[EM] Election-Methods Digest, Vol 144, Issue 11
km_elmet at t-online.de
Sat Aug 20 03:49:42 PDT 2016
On 08/16/2016 03:57 AM, Sennet Williams wrote:
> Stop being ridiculous. There is never only "three candidates" in a
> contested IRV election. Since Oakland, SF and Berkeley modernized to
> IRV, there are generally 9-10 candidates. (unless there is a popular
> incumbent) And all serious candidates campaign for the widest support
> they can, from the center.) (Unless they totally ignore the IRV system,
> like Don Perata did in Oakland's first IRV election.) He learned that
> you cannot buy an IRv election.
Here's how to make a 10-candidate monotonicity problem example:
1. Pick a 3-candidate monotonicity problem example.

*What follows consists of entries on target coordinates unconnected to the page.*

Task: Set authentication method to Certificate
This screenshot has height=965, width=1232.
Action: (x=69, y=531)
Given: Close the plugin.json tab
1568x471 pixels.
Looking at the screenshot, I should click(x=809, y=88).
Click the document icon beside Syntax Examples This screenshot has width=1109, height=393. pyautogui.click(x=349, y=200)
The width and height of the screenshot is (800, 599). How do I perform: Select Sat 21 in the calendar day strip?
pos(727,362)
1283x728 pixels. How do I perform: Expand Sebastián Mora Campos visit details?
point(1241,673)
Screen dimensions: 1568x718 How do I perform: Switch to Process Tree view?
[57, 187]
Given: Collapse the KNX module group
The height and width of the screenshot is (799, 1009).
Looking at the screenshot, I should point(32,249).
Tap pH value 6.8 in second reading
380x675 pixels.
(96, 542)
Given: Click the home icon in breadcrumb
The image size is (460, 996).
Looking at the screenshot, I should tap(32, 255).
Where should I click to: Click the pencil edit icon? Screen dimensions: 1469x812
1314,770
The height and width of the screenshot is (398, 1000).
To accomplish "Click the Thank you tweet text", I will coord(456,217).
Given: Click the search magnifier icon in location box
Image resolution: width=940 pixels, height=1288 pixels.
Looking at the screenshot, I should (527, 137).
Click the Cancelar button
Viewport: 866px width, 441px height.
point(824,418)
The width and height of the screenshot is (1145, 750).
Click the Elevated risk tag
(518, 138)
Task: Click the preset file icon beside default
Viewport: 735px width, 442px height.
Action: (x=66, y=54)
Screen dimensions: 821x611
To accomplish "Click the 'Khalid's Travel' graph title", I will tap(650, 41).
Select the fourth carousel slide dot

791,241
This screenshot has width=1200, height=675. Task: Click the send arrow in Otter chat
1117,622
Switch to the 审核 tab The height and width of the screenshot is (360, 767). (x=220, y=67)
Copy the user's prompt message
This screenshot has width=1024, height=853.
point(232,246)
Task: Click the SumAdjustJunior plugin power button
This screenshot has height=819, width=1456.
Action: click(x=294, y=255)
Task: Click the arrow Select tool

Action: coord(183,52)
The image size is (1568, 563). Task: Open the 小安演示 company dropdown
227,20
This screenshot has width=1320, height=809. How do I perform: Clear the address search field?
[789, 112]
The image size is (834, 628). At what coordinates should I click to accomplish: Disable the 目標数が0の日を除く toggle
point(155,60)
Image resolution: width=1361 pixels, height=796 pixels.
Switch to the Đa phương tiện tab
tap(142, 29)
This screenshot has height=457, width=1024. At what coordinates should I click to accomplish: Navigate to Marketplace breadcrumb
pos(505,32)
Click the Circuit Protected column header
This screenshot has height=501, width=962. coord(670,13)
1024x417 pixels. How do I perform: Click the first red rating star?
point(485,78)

2. Add 7 other candidates and modify the ballots so that the new
candidates are all eliminated before the 3 candidates in the original
3. You now have a 10-candidate monotonicity problem example.
Since IRV is based on elimination, if there's a problem with IRV with k
candidates, there will also be a problem with IRV with n candidates,
n>k. So if there's a three-candidate monotonicity problem in IRV,
there's also a ten-candidate monotonicity problem.